Opened 10 years ago

Last modified 5 years ago

#8048 new enhancement

command to gather build report on a platform/hardware combination

Reported by: mvngu Owned by: tbd
Priority: major Milestone: sage-6.4
Component: misc Keywords:
Cc: saliola, jasonbhill Merged in:
Authors: Reviewers:
Report Upstream: N/A Work issues:
Branch: Commit:
Dependencies: Stopgaps:

Description

From sage-release:

>> I'm not saying that this wiki page is not a useful resource, but I don't
>> have the time or patience to go through this at each release.

> I'm too am frustrated by the wiki at times. Sometimes it won't allow
> me to save edits containing some strings, because it deemed those
> strings to be a sign of spam content or something. I would then spend
> minutes figuring out how to get the wiki to accept the edits or
> rewrite my edits.

> Anyway, if you want, you could send information according to the
> template below to sage-release and I'd update the wiki with the
> information you supply.

> OS version:
> Machine name:
> Architecture:
> 32/64 bit:
> RAM:
> Compiler:
> Build:
> Doctest:

Maybe you should add a command to sage, e.g.,

  sage: _build_report()

or

  sage -buildreport

that runs a script, gathers relevant information, then submits it
somewhere.  The resulting submission could then be summarized on a web
page.   This is a perfect example of where it would be far, far better
to spend time writing some code than doing something manually.

William

Attachments (4)

trac_8048-report-command.patch (4.5 KB) - added by mvngu 10 years ago.
half-baked solution; based on Sage 4.3.2.rc0; don't use
hrdwr-info.sh (8.0 KB) - added by jasonbhill 9 years ago.
shell script to determine *somewhat verbose* environment and hardware info, Linux only currently
output-examples.txt (5.9 KB) - added by jasonbhill 9 years ago.
example outputs
hrdwr-info.2.sh (9.5 KB) - added by jasonbhill 9 years ago.
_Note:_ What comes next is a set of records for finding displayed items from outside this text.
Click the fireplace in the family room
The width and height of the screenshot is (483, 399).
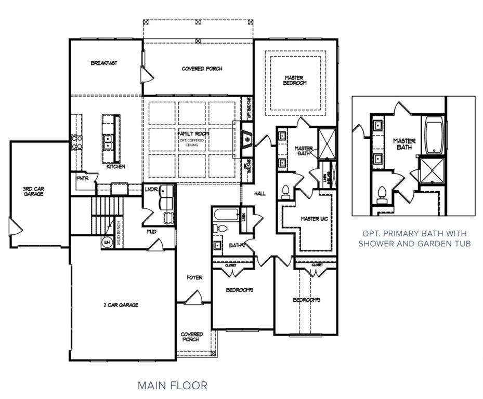pos(247,139)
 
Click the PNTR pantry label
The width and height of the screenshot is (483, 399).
pos(83,178)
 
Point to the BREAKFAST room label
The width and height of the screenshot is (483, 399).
pos(104,63)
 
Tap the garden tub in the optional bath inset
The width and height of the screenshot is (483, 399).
pos(434,136)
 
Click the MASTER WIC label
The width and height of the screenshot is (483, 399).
pos(314,219)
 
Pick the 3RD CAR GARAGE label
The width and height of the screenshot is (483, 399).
pos(33,191)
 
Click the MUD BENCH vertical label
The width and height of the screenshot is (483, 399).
pos(119,232)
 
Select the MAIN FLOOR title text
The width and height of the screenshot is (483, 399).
pos(172,385)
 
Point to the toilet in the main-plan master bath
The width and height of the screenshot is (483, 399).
pos(285,193)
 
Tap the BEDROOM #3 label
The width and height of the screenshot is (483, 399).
pos(306,300)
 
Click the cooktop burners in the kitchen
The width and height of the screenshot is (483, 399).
pos(76,142)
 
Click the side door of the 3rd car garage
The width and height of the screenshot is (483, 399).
pos(14,227)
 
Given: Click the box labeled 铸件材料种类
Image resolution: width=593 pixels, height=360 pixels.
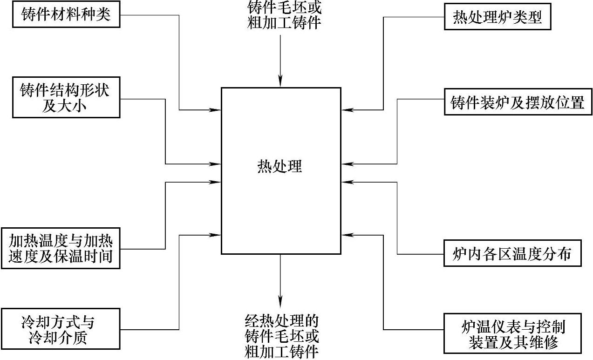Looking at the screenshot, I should tap(66, 15).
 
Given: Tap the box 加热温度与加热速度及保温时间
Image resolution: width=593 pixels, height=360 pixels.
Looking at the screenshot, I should tap(61, 248).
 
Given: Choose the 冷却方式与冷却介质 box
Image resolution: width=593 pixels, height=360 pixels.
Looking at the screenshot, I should tap(61, 329).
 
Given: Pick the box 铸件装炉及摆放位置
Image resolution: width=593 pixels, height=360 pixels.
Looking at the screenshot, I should tap(518, 102).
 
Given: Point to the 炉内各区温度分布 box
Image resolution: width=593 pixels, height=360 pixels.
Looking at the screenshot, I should tap(511, 254).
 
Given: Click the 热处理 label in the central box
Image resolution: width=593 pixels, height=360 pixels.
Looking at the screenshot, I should tap(280, 166).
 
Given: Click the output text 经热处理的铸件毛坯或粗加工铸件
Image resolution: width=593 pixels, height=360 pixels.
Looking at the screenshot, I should tap(282, 335).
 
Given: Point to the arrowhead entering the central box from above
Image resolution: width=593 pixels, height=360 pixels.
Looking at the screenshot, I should tap(280, 82).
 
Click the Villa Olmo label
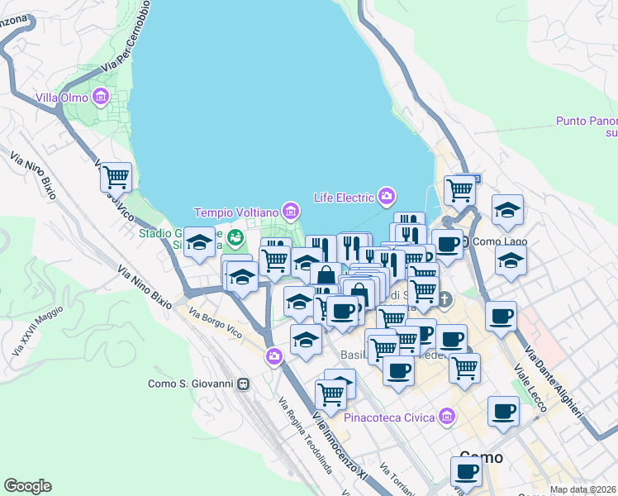(x=61, y=98)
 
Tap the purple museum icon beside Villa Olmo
(x=101, y=98)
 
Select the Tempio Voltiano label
(x=236, y=212)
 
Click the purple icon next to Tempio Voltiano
(x=289, y=212)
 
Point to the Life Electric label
(x=344, y=197)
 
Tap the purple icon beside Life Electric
(x=386, y=196)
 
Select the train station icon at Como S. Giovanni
(x=244, y=384)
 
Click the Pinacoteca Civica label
(x=390, y=417)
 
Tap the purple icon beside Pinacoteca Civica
(x=448, y=417)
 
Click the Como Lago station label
(x=497, y=241)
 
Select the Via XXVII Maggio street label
(x=26, y=331)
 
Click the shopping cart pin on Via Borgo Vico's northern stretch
(x=116, y=175)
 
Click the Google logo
(x=27, y=486)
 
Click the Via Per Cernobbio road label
(x=126, y=36)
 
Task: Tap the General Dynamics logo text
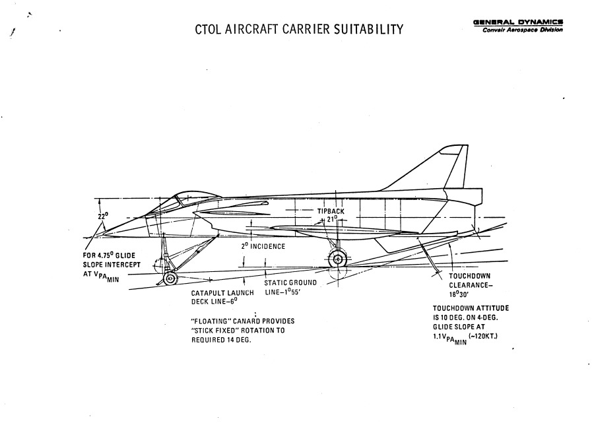click(518, 21)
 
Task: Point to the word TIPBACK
click(331, 211)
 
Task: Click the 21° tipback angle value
click(331, 218)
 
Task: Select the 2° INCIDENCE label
click(263, 247)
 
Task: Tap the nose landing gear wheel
click(170, 279)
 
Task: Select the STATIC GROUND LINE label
click(290, 287)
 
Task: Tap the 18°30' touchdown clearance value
click(463, 294)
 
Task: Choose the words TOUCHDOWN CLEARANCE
click(469, 280)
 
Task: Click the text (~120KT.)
click(486, 337)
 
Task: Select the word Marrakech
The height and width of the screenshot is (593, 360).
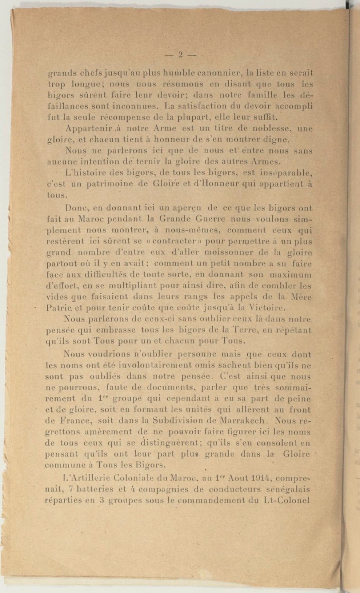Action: click(x=242, y=421)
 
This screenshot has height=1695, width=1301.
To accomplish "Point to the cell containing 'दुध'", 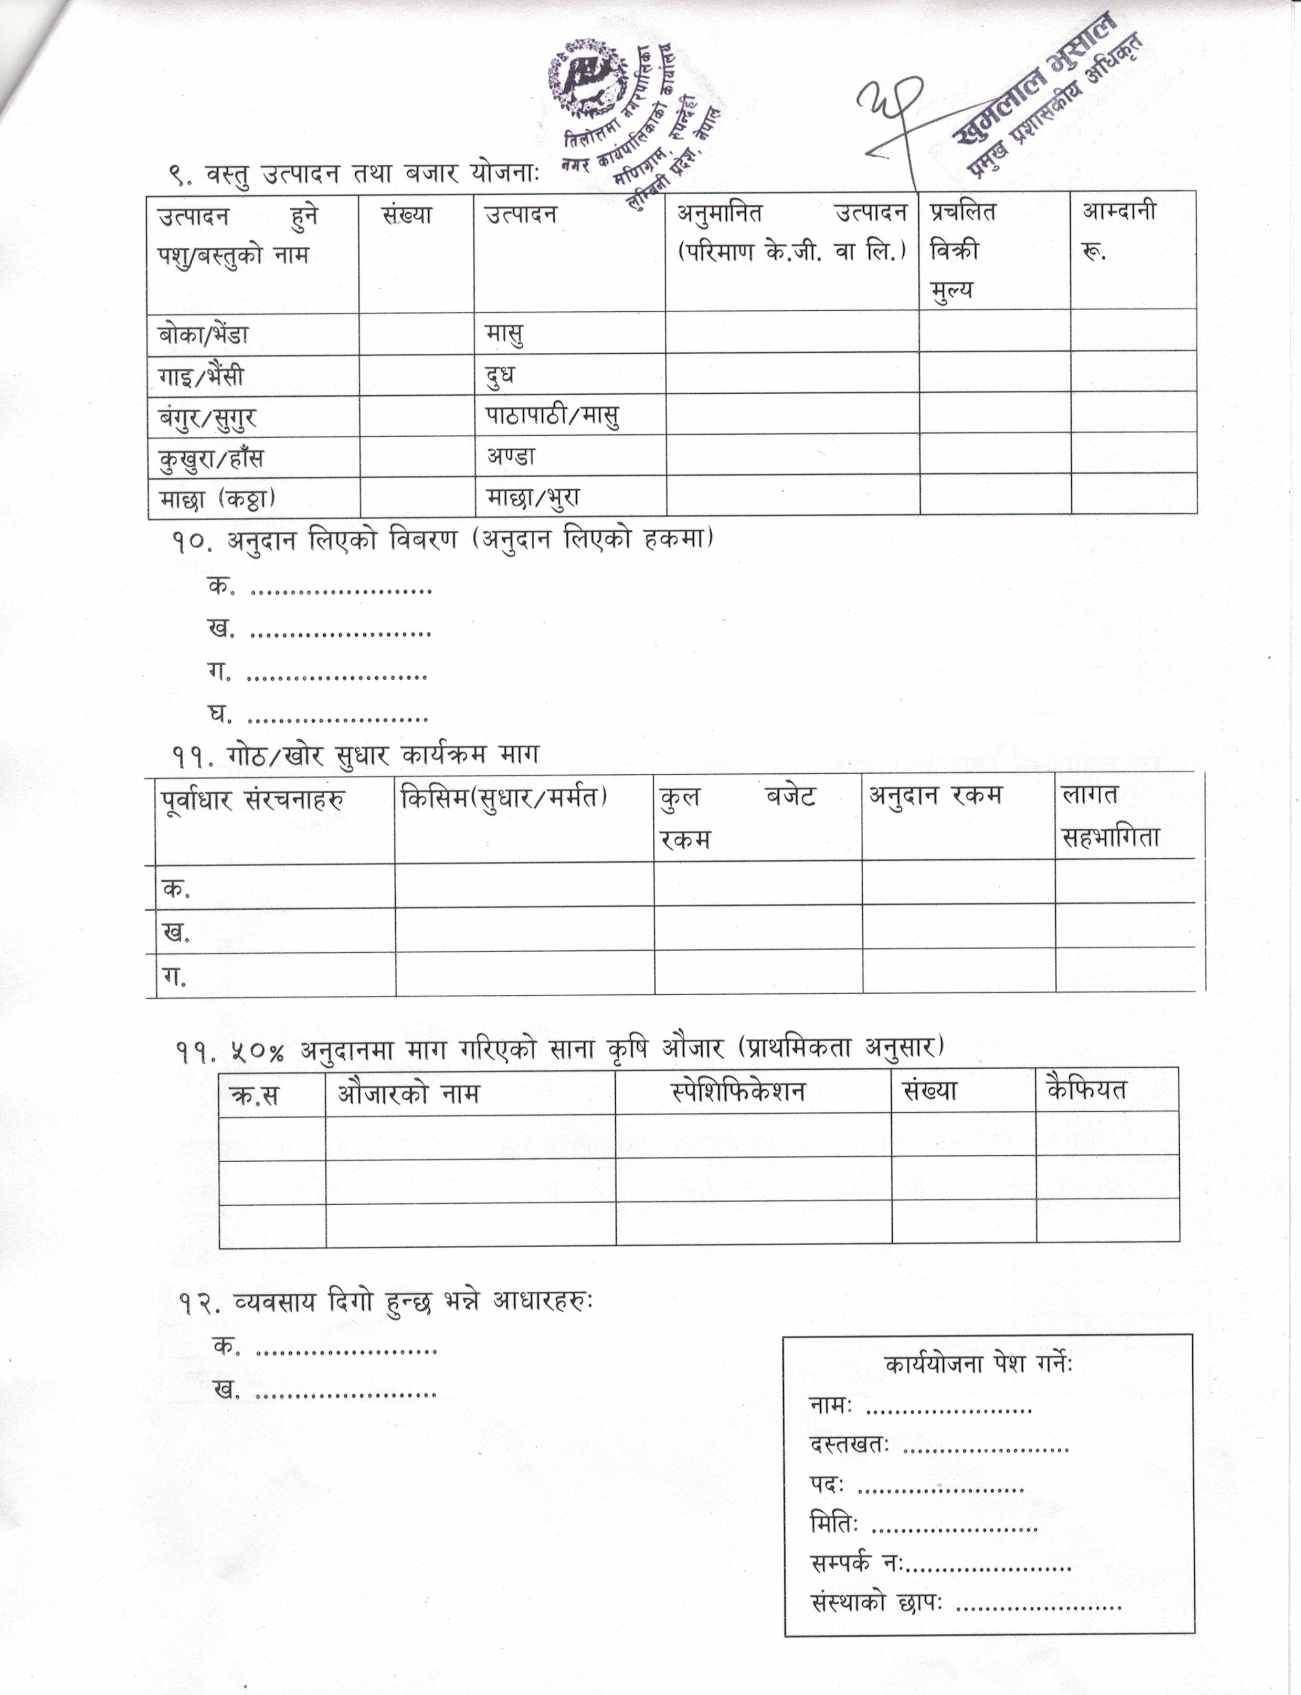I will tap(500, 376).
Download all attachments as: .zip

Change History (28)

Changed 10 years ago by mvngu

half-baked solution; based on Sage 4.3.2.rc0; don't use

comment:1 Changed 10 years ago by mvngu

I have attached a half-baked patch, which is not ready for review. I leave it here so I, or anyone, can work on it later on.

comment:2 Changed 9 years ago by drkirkby

Mathematica actually provides one called

  SystemInformation[]

http://reference.wolfram.com/mathematica/ref/SystemInformation.html

http://reference.wolfram.com/mathematica/guide/SystemInformation.html

It also provides information on the machine precision. A look at what they provide might be useful.

I would suggest we also include the value of exp(1.0), as that is system dependent, though care needs to be used in computing that so compilers don't inline the result.

Some possible sources of information would be:

Solaris

  • $ /usr/sbin/prtconf | grep Memory (gives you memory information)
  • $ /usr/platform/uname -i/sbin/prtdiag (More hardware information)
  • $ showrev (more information)
  • $ /usr/sbin/psrinfo -v (gives you processor information)
  • $ prstat (like top, but more accurate on Solaris)
  • $ cat /etc/release (gives operating system information)
  • $ uname -a (gives you the usual things)
  • $ uptime (how long the system has been up, and load average)
  • $ dmesg (system messages)
  • $ df -h (gives you some information about disk usage)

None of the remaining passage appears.